Furthermore, 68 percent of participants said that the NIST framework has improved their organizational security capabilities, according to GCN. Nearly two-fifths said that the framework has had the benefit of making it easier to discuss cybersecurity with a more uniform approach.
"This is a very good piece of news," said Paul Christman, VP of Federal for Dell Software, the news source reported. He added that the survey found "overwhelming support from the federal IT leadership on using the NIST cybersecurity protection framework. We knew it was popular, but we didn't how widespread it was."
These numbers are particularly noteworthy because adoption is not mandatory. This demonstrates how eager wide swaths of the federal government were for guidance in the realm of cybersecurity, and how this strategy is now filling that niche.
"I think when people adopt things voluntarily, there is some ownership and accountability there," Christman told FedScoop. "It's more like 'We did this, it wasn't done to us.'"
That attitude helps to explain why federal stakeholders have responded so positively to the framework, and why they are enthusiastic and confident enough to use this as the basis for their own agencies' cybersecurity plans.
"A shared framework ensures that different departments are operating on the same frequency."
Clearly, the NIST framework is valuable in that it provides both a starting point and guide for agencies as they move to develop and implement their own cybersecurity strategies. Yet this is not the only advantage from a government-wide perspective. Additionally, it is important to note that a shared framework helps to ensure that different departments are operating on the same frequency when it comes to cybersecurity, and that makes cooperation and collaboration far more feasible.
"Everyone is now using the same vocabulary," Christman said to FedScoop. "We can actually sit down and we produce marketing materials and say 'Look, the framework is a given.' That just accelerates things because we understand what they are talking about."
With all that established, it bears noting that the NIST framework is not the be-all, end-all of cybersecurity for federal agencies, or for any other organizations. The fact remains that this resource is not sufficient in and of itself to protect critical infrastructure from the threat of cyberattack. On the contrary, agencies still need to develop their own approaches to cybersecurity.
Critically, these strategies and tactics need to take in account the unique aspects of each individual agency. While there are undoubtedly many best practices that span the government and which the framework can help establish, no two agencies will have precisely the same needs or goals when it comes to cybersecurity.
These variations take a number of forms, each of which will have an impact on the ideal cybersecurity strategy.

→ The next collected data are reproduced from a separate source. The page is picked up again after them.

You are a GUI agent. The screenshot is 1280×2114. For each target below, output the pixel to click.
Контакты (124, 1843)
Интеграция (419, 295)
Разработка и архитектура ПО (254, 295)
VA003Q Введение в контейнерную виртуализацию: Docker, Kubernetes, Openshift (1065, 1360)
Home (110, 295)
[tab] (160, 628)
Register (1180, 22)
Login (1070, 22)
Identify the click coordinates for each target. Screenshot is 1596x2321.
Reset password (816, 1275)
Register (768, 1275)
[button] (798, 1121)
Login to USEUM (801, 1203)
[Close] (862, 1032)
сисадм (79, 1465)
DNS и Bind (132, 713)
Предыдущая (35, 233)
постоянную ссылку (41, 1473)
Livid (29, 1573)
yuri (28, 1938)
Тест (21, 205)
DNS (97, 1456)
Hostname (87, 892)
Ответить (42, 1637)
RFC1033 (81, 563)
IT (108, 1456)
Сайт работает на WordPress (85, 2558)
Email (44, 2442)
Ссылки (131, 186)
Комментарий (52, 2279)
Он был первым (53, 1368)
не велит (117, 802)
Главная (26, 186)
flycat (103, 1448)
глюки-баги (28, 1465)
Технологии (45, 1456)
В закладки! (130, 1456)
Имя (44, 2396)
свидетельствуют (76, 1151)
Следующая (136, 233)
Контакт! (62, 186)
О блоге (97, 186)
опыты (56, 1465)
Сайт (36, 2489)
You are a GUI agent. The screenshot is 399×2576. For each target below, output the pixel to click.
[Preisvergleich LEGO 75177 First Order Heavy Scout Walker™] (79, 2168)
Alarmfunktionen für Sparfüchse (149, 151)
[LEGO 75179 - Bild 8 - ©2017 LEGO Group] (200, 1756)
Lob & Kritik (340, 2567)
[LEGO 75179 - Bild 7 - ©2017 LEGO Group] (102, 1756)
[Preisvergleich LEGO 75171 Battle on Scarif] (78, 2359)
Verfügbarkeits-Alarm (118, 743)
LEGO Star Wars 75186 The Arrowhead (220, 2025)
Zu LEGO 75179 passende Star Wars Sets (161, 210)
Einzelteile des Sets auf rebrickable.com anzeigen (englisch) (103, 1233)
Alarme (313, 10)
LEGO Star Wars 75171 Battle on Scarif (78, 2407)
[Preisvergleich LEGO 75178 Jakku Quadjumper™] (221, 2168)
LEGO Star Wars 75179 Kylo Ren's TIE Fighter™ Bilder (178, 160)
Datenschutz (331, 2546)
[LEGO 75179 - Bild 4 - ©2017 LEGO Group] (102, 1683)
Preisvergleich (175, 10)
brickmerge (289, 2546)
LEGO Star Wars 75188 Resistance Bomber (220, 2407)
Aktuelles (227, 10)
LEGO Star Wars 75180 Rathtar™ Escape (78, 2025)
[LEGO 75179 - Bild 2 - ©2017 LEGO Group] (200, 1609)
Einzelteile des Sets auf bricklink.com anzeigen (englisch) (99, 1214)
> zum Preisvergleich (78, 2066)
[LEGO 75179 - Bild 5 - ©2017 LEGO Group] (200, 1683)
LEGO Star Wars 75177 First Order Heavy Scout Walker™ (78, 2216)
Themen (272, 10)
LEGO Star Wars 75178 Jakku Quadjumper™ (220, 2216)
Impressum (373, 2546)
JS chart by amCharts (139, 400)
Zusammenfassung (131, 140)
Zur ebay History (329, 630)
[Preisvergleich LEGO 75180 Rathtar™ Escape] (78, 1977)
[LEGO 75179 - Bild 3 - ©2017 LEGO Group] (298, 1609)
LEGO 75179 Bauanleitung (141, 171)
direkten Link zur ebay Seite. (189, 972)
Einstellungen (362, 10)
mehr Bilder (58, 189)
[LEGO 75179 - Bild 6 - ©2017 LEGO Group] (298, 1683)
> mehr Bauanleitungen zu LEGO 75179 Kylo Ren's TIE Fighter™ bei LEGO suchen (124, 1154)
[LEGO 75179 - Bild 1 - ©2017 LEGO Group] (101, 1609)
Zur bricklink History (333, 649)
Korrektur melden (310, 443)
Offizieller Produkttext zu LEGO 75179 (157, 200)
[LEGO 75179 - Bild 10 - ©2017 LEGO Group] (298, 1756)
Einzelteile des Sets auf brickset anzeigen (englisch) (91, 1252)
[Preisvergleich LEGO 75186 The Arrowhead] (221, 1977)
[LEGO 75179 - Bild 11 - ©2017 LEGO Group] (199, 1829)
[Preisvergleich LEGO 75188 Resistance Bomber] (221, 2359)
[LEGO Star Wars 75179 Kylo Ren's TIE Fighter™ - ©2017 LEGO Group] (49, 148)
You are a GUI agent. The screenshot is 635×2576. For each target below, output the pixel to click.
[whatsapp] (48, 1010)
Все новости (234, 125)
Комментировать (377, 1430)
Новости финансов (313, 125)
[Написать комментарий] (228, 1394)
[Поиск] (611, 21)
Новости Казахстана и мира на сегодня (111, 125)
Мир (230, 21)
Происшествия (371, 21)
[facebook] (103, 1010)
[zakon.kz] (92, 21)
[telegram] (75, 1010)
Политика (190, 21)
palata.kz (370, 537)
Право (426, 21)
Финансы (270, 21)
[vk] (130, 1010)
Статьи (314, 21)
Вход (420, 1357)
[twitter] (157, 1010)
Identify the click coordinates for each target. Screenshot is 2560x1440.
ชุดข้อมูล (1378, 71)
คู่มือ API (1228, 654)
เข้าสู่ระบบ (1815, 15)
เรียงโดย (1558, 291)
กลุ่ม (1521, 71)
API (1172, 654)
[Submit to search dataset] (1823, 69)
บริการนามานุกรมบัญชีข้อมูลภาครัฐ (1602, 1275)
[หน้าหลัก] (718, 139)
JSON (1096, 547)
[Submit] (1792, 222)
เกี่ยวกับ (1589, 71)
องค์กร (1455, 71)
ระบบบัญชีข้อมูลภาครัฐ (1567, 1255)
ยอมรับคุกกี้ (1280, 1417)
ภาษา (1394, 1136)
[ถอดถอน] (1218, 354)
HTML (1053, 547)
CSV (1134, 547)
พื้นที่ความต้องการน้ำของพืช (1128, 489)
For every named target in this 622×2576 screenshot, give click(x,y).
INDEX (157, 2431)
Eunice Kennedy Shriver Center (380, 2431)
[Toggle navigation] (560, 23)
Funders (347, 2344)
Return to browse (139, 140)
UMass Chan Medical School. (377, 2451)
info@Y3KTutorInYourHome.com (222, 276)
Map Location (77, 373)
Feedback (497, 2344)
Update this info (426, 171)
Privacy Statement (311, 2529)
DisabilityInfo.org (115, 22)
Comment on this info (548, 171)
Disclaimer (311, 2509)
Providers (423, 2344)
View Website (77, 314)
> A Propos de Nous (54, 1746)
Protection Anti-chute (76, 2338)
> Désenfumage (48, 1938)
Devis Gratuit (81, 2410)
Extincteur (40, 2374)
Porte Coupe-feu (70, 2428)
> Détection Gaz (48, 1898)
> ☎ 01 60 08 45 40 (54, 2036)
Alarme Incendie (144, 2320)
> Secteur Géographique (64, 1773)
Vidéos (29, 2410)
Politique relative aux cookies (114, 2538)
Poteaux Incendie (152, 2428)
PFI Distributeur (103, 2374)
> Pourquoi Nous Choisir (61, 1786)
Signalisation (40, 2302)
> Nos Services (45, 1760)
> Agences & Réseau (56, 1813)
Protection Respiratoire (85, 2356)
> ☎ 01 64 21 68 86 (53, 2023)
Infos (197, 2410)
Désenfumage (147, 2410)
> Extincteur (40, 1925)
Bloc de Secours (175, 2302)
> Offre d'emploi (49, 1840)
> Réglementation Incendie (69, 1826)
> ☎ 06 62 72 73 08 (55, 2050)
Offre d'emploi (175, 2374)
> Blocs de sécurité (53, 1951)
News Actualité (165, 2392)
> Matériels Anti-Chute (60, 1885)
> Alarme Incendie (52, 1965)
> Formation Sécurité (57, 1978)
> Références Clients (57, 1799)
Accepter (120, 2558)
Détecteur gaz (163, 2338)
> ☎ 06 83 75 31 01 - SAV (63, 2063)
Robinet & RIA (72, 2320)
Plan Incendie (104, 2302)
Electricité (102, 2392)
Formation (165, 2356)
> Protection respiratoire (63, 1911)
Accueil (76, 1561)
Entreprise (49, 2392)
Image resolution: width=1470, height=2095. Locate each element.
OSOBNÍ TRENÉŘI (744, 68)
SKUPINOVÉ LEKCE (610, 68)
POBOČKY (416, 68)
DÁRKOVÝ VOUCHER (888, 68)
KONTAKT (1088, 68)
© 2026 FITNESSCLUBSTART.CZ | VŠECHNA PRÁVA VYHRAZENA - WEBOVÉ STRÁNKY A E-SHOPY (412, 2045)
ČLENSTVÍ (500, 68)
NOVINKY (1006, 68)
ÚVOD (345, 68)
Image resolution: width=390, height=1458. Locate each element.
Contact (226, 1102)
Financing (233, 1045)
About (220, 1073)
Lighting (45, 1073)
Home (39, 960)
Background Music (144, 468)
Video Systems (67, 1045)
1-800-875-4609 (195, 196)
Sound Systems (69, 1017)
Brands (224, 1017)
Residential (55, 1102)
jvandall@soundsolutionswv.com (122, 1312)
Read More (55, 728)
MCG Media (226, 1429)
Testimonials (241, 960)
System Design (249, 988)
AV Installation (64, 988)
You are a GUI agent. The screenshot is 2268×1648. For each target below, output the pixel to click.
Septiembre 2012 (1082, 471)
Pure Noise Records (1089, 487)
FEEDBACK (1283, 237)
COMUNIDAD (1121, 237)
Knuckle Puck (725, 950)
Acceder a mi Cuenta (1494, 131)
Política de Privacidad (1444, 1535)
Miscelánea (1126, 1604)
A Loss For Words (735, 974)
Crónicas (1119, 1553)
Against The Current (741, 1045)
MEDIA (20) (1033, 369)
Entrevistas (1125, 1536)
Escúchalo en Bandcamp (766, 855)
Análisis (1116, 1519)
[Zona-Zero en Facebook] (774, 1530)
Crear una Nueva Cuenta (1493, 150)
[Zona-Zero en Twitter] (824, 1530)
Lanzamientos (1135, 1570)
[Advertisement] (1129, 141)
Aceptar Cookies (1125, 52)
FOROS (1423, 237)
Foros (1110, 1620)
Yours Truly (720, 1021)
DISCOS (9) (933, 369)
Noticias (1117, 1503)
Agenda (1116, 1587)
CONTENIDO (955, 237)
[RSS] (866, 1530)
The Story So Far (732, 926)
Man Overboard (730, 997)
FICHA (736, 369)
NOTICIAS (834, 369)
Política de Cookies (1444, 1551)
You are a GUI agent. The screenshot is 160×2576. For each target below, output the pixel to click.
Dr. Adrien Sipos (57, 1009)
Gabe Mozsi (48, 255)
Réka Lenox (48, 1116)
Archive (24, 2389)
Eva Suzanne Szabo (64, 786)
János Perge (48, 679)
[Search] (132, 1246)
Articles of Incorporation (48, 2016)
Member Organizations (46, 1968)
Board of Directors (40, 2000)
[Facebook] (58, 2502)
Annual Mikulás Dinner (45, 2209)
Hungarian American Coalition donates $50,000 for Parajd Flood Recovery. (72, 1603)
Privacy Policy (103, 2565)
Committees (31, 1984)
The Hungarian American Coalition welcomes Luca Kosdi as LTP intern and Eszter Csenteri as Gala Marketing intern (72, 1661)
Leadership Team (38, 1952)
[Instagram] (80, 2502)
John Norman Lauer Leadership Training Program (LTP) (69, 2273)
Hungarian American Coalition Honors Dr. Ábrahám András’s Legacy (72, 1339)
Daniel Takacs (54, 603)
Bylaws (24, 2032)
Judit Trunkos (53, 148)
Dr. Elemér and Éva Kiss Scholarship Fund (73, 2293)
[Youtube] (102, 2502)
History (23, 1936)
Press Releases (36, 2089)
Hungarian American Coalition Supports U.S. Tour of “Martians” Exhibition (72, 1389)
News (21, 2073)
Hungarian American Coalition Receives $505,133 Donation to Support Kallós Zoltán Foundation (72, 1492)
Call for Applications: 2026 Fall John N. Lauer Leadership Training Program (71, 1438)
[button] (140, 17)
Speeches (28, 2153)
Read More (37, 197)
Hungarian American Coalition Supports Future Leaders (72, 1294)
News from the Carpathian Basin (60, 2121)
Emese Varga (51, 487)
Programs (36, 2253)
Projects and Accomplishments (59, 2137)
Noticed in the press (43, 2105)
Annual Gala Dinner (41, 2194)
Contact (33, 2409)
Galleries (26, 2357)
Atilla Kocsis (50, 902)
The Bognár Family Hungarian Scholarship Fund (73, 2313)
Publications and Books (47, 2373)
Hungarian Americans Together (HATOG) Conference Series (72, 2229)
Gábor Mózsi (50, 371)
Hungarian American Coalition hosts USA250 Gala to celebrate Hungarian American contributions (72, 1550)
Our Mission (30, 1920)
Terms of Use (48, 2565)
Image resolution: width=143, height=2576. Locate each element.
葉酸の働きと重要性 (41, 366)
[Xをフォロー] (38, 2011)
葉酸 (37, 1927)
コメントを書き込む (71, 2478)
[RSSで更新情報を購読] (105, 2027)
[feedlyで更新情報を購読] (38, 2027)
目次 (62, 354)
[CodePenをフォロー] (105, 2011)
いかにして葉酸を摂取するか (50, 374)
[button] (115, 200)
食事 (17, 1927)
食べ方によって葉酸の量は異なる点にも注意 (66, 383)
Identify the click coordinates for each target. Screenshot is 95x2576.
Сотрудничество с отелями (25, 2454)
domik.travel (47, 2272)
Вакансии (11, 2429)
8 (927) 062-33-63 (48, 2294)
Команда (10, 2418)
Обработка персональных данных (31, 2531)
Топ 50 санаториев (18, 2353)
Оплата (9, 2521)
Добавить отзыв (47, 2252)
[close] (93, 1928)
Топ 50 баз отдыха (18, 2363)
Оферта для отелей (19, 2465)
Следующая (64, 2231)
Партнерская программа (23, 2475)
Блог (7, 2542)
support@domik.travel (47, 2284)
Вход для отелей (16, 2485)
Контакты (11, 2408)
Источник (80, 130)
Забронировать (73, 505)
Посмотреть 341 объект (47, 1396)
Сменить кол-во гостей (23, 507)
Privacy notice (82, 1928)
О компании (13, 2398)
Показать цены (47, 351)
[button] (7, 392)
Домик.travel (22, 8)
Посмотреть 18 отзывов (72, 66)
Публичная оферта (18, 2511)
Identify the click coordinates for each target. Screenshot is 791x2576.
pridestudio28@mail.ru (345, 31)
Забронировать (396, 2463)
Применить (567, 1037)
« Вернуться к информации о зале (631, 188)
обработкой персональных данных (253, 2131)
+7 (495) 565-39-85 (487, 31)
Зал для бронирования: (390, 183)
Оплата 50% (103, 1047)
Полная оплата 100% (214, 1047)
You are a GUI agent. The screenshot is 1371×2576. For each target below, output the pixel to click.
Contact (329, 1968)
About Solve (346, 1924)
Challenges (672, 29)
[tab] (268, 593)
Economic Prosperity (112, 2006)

Key factors include the amount and type of data that an agency possesses and collects, the number of authorized users within the department, the popularity of mobile IT, the reliance on cloud services and much more.
This means that optimized cybersecurity is and will remain a challenge even as agencies come to rely on broad frameworks to a greater degree. The only way for the federal government to keep its data and other digital assets safe is to work with personnel who have the expertise and experience needed to unite a government-wide cybersecurity strategy with a customized, agency-specific approach to data protection.